You could have the facts on individual cards,
and the countries on others - let children match
them up! Make it harder - blank out both countries
and food!
- Focus children's reading by giving them a
question to answer from a Fact File.
- Can children locate countries or places on
a simple map? (What Shall We Have for Tea Tonight?).
Print out the maps and ask children to label
and add drawings.
Download a map taken from What Shall We Have
for Tea Tonight?
Without
answers
With
answers
- Make extra cards for the results of the children's
'unusual food facts' research (What Shall We
Have for Tea Tonight?) - they can use them as
a game with a partner.
- Make a collection of colour spectrum mnemonics
(How to Read the Sky).
- Using the labelling activity sheets, select
labels to describe, e.g. a hummingbird (Tongues),
a bee (Would You Be a Bee?), a gecko (Feet).

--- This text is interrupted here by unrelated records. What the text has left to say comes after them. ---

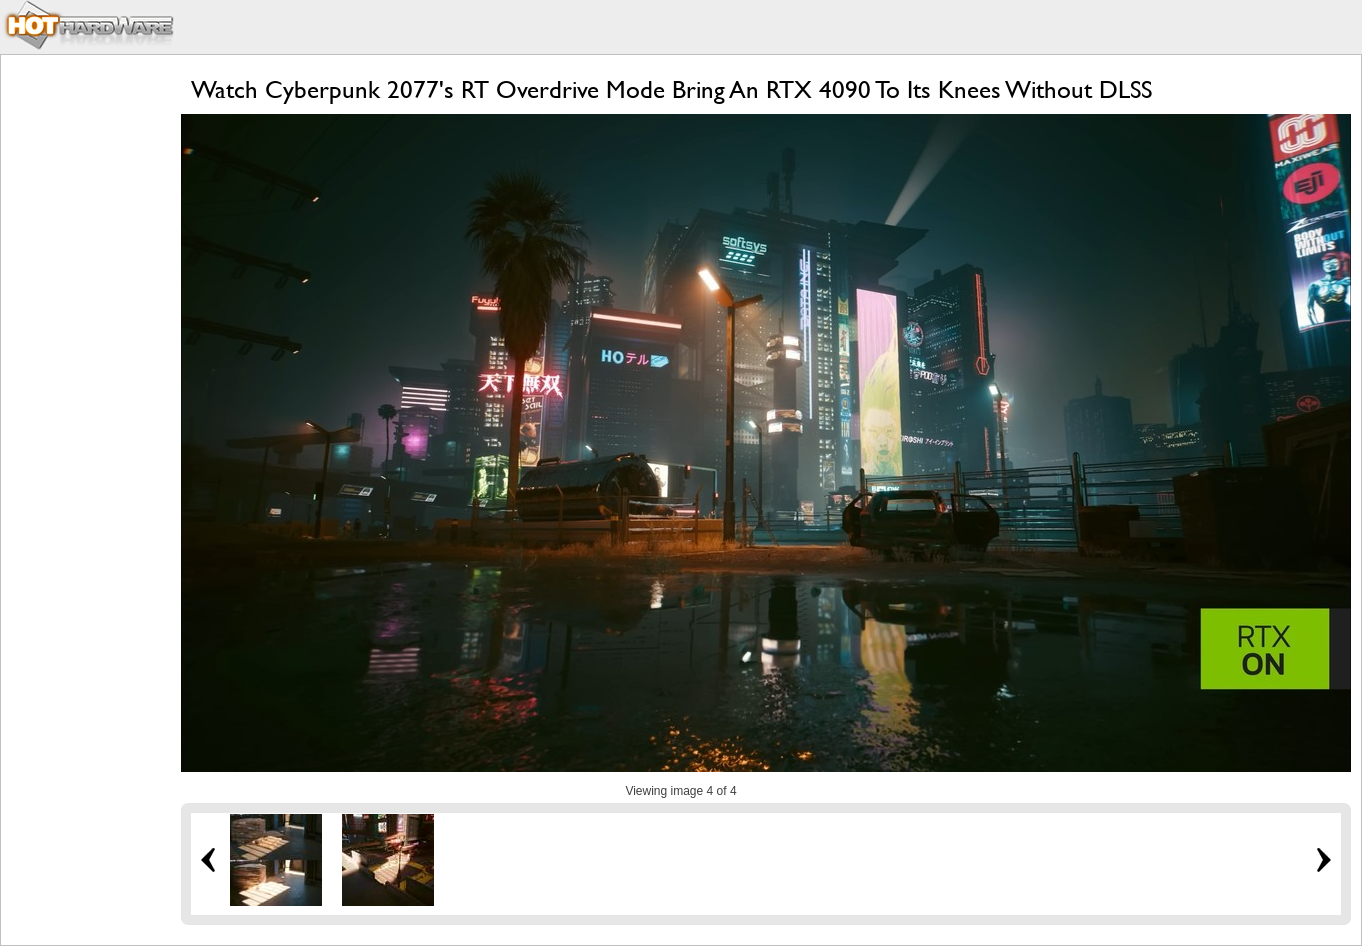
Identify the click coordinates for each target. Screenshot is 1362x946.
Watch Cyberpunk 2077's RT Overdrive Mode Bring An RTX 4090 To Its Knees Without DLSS (671, 89)
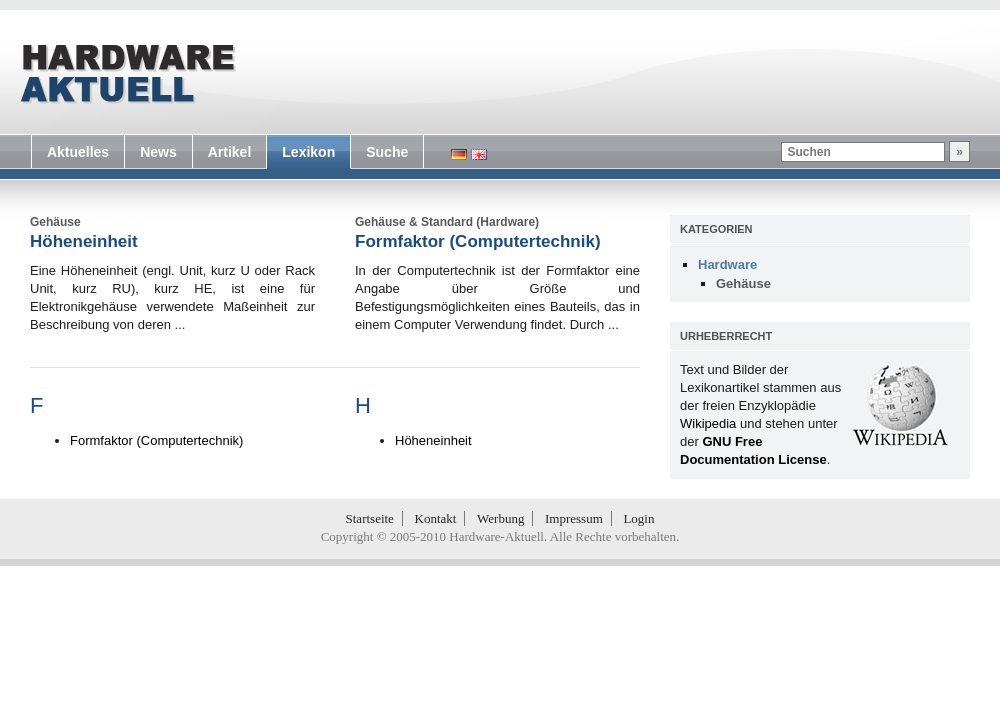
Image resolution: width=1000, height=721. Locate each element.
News (158, 152)
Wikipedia (708, 423)
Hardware (727, 264)
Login (638, 518)
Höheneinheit (84, 241)
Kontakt (436, 518)
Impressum (574, 518)
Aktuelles (78, 152)
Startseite (370, 518)
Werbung (500, 518)
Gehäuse (743, 283)
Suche (387, 152)
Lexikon (308, 152)
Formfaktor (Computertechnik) (478, 241)
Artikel (230, 152)
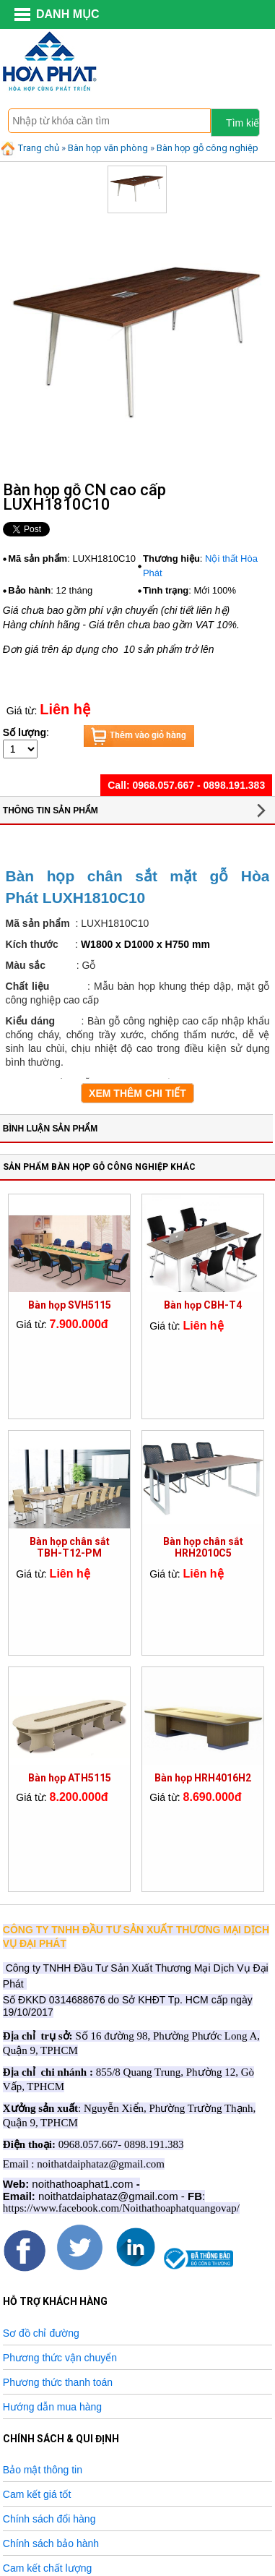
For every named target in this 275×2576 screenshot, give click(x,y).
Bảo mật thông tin (42, 2470)
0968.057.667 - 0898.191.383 (198, 785)
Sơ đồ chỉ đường (41, 2333)
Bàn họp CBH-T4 (203, 1305)
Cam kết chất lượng (47, 2568)
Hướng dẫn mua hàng (52, 2407)
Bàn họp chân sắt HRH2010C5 (203, 1547)
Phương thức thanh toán (58, 2382)
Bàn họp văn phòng (108, 147)
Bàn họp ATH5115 (69, 1778)
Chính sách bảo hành (51, 2543)
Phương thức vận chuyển (60, 2357)
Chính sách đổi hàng (49, 2519)
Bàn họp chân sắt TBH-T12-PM (70, 1547)
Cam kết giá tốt (37, 2494)
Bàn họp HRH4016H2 (202, 1778)
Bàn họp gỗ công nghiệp (207, 147)
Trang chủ (29, 147)
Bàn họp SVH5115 (69, 1305)
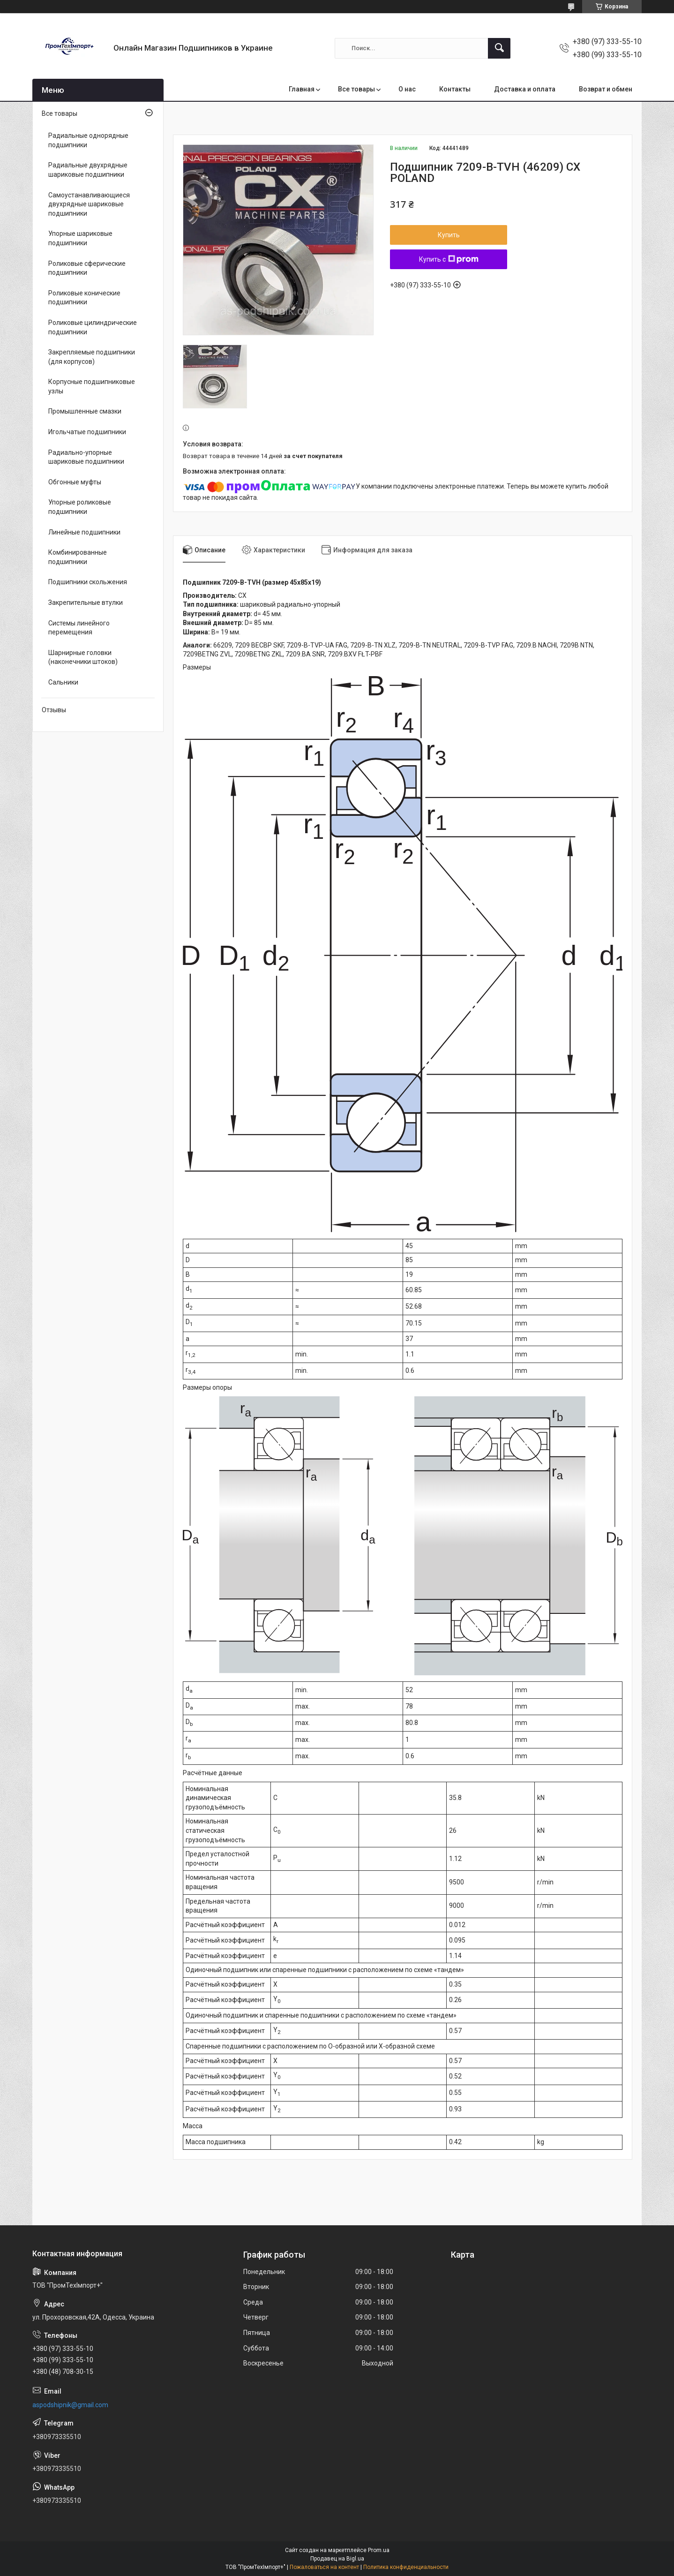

Label the drawings. Children can use the activity
sheets to do a closed procedure activity on
bees, geckos or hummingbirds.
Download
Hummingbird Activity Sheets (PDF)
Download
Gecko Activity Sheets (PDF)
Download
Bee Activity Sheets (PDF)
- Match key words to describe various games
in Knucklebones.
- Make up a short story using one of the sayings
from the Toilets Through Time fact file.
ICT Links:
Labelling and classifying; use of key words
to describe objects. Text can be typed into
a computer, corrected and printed out.
How persuaded are you?
Here children are invited to vote on the issue
raised in Is Simba Happy in the Zoo? The
book presents both sides of the argument in a
balanced way, and pupils may feel swayed one way
or the other. Here's their chance to register
their opinion. An on-screen count will permanently
show the way the vote is going.
Teaching Note
Some children may feel disappointed that their
own opinion seems to be a minority view. In this
case you could revisit the arguments with them,
to help them understand why people might feel
differently. Why not try a class debate on the
issue? Maybe the results of an in-school poll
could be compared.
Practise their debating skills by staging further
debates: e.g. Were the Old Days the Best?
ICT Links:
Use mouse to register vote. Information such
as vote count can be recorded and conveyed.